Ministra do Meio Ambiente deu a declaração na Câmara. Mudança está prevista no relatório da medida provisória que reestrutura os ministérios e foi aprovada por comissão nesta quarta. Texto vai aos plenários da Câmara e do Senado.

Em audiência na Câmara dos Deputados, a ministra do Meio Ambiente, Marina Silva, criticou nesta quarta-feira (24) a proposta de retirar a gestão de demarcação de terras indígenas do Ministério dos Povos Indígenas, chefiado por Sônia Guajajara.

👉 Contexto: A mudança está prevista no relatório do deputado Isnaldo Bulhões (MDB-AL) sobre a medida provisória que reestrutura os ministérios. Pelo texto, essa atribuição voltaria a ser do Ministério da Justiça. Nesta quarta, o parecer foi votado e aprovado na comissão mista que analisa a MP. O texto vai ainda passar pelos plenários da Câmara e do Senado.

É algo que é um sinal, um dos piores sinais. São 500 anos de história em que nós decidimos o que fazer para nós mesmos. Estamos dizendo que os indígenas não têm isenção para fazer o que é melhor para eles mesmos em relação à demarcação de suas terras. — Marina Silva, ministra do Meio Ambiente

Isenção


A ministra disse ainda que os ministérios agem de “acordo com a lei” e ressaltou que, segundo a lei, eles têm isenção para ter essa responsabilidade.

“Se o critério é que os que defendem meio ambiente não tem isenção para defender meio ambiente com os órgãos de meio ambiente, se dizem que quem é indígena não tem isenção para cuidar dos órgãos que cuidam dos povos indígenas, daqui a pouco vai se fazer uma lei para dizer que o Ministério da Fazenda não tem isenção para ficar com a Receita Federal”, disse.
Marina Silva destacou que o Ministério dos Povos Indígenas não vai demarcar terras se não estiverem conforme a lei.

“A questão é que nós agimos, mas agimos de acordo com a lei […] A Soninha Guajajara não vai demarcar terra indígena invadindo terras que não estejam de acordo com a lei”, concluiu a ministra.

O que diz o relator
Em entrevista à GloboNews, o relator da MP contestou a declaração de Marina Silva : “está se posicionando fora de contexto”.

Segundo Isnaldo Bulhões, a transferência da política de demarcação para o Ministério da Justiça busca dar “imparcialidade” aos processos.

Como é o processo de demarcação de terras
A demarcação de uma terra indígena envolve uma série de processos que incluem a análise da demanda da população indígena, a delimitação do território físico e o registro da terra indígena em cartório.

A Fundação Nacional dos Povos Indígenas (Funai), hoje vinculada ao Ministério dos Povos Indígenas, é responsável por todo esse trâmite – e, uma vez demarcadas, pela fiscalização e pelo monitoramento dos indígenas que vivem nesses territórios.

Até 2022, todo esse trâmite ficava a cargo do Ministério da Justiça, ao qual era vinculada a Funai.

Veja abaixo, em linhas gerais, as etapas que envolvem a demarcação de uma terra indígena:

Identificação: técnicos da Funai, junto com a comunidade indígena, identificam a área, fazem uma proposta de delimitação e analisam possíveis contestações ao território.
Declaração: o Ministério dos Povos Indígenas analisa a proposta elaborada pelo grupo de trabalho e já aprovada pela Funai.
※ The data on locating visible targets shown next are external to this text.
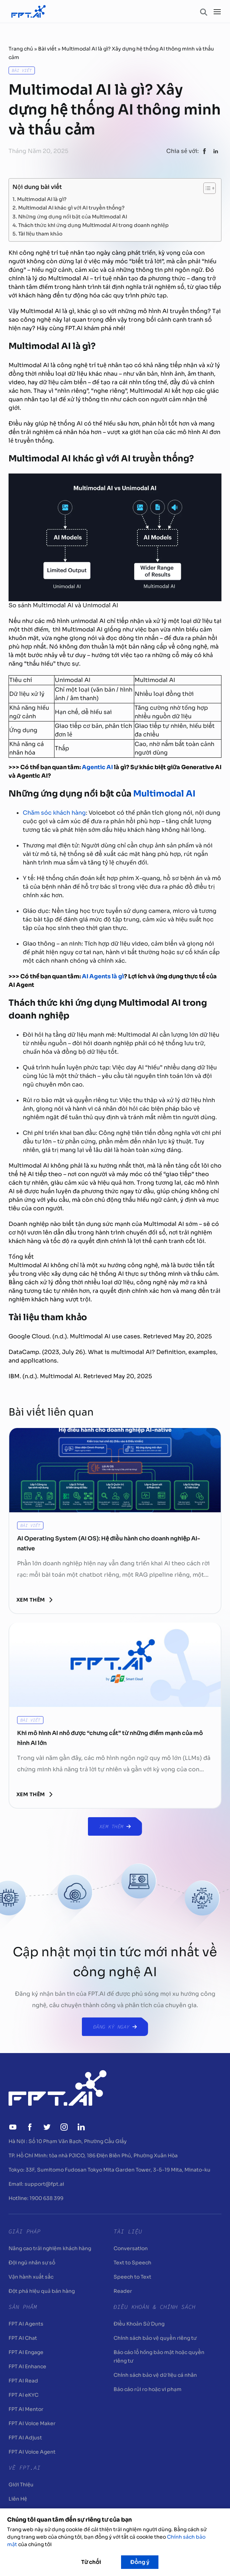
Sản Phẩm (23, 2306)
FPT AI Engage (26, 2352)
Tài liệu (128, 2231)
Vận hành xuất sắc (31, 2277)
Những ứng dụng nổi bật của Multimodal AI (73, 216)
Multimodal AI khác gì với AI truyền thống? (72, 207)
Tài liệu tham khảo (40, 233)
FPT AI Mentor (26, 2409)
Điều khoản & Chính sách (154, 2306)
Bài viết (47, 49)
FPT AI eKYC (23, 2395)
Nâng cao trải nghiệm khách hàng (50, 2248)
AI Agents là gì (103, 976)
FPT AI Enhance (27, 2366)
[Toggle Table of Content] (206, 188)
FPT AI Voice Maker (32, 2423)
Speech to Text (132, 2277)
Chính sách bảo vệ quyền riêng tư (155, 2338)
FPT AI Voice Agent (32, 2452)
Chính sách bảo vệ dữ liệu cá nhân (155, 2375)
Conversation (131, 2248)
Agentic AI (97, 767)
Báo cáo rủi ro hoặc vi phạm (148, 2389)
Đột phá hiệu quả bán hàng (42, 2291)
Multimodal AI (165, 793)
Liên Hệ (18, 2499)
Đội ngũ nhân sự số (32, 2262)
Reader (123, 2291)
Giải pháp (25, 2231)
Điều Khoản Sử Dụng (139, 2324)
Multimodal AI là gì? (42, 198)
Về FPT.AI (25, 2467)
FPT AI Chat (23, 2338)
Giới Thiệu (21, 2484)
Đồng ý (139, 2562)
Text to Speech (132, 2262)
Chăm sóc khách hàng (54, 812)
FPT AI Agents (26, 2324)
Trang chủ (21, 49)
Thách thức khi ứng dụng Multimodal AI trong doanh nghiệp (94, 224)
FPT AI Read (23, 2380)
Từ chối (91, 2562)
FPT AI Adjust (25, 2437)
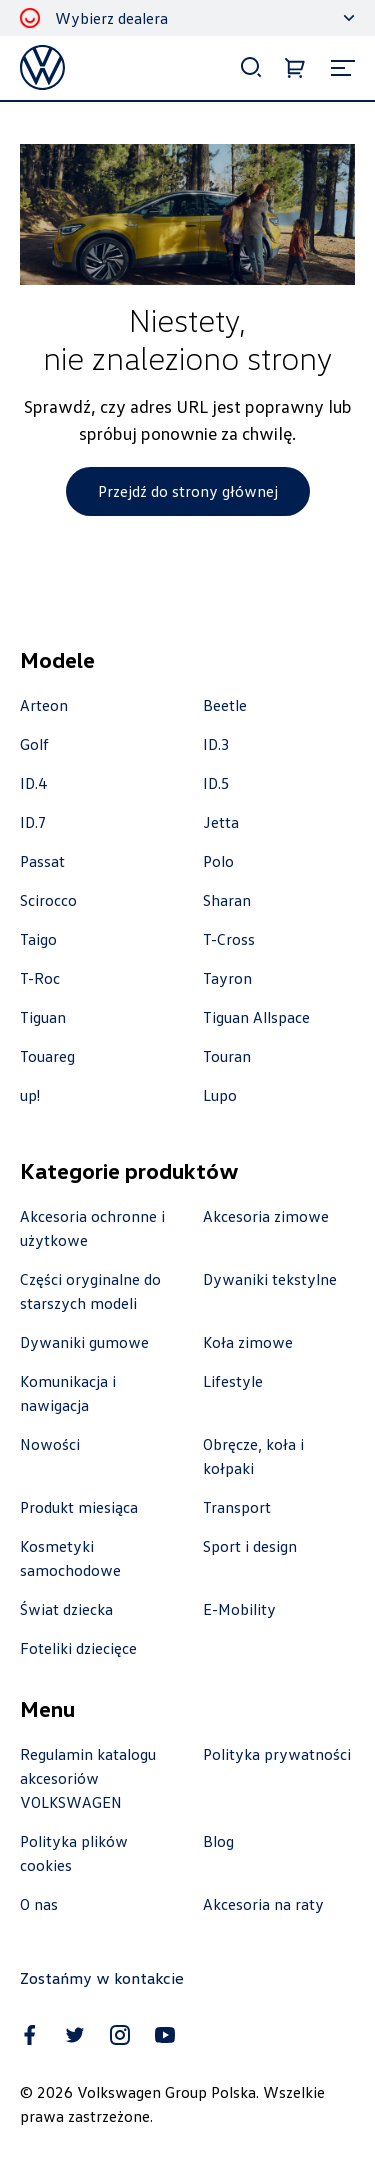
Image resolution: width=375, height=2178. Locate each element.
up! (30, 1095)
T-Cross (229, 939)
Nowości (50, 1444)
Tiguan (43, 1017)
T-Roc (40, 978)
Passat (42, 861)
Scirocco (48, 900)
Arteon (44, 705)
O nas (39, 1904)
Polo (218, 861)
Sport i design (250, 1546)
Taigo (38, 939)
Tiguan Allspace (256, 1017)
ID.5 (216, 783)
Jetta (221, 822)
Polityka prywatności (277, 1754)
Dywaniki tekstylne (270, 1279)
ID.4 (33, 783)
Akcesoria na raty (263, 1904)
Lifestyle (233, 1381)
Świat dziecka (66, 1609)
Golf (34, 744)
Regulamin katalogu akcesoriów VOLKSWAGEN (88, 1778)
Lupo (220, 1095)
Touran (227, 1056)
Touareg (47, 1056)
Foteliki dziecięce (78, 1648)
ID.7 (33, 822)
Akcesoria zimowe (266, 1216)
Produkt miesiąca (79, 1507)
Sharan (227, 900)
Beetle (225, 705)
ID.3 (216, 744)
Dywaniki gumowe (84, 1342)
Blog (218, 1841)
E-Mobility (239, 1609)
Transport (237, 1507)
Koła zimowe (248, 1342)
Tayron (227, 978)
Se a resposta for positiva, o povo indígena recebe a posse permanente das terras. Se for negativa, o processo volta à etapa inicial.
Demarcação: nessa etapa, o governo aplica no território a delimitação física do que foi definido por portaria – ou seja, instala estruturas como marcos, placas indicativas e cercas.
Homologação: um decreto federal, assinado pelo Presidente da República, confirma a demarcação da terra indígena e oficializa o status de proteção da área.
Registro: a terra indígena é registrada em cartório de imóveis e na Secretaria de Patrimônio da União.
Transferência de não índios: o Instituto Nacional de Colonização e Reforma Agrária (Incra) é o responsável pelos processos de retirada de possíveis ocupantes não indígenas, indenização de benfeitorias “de boa-fé” e reassentamento dessas pessoas a serem retiradas.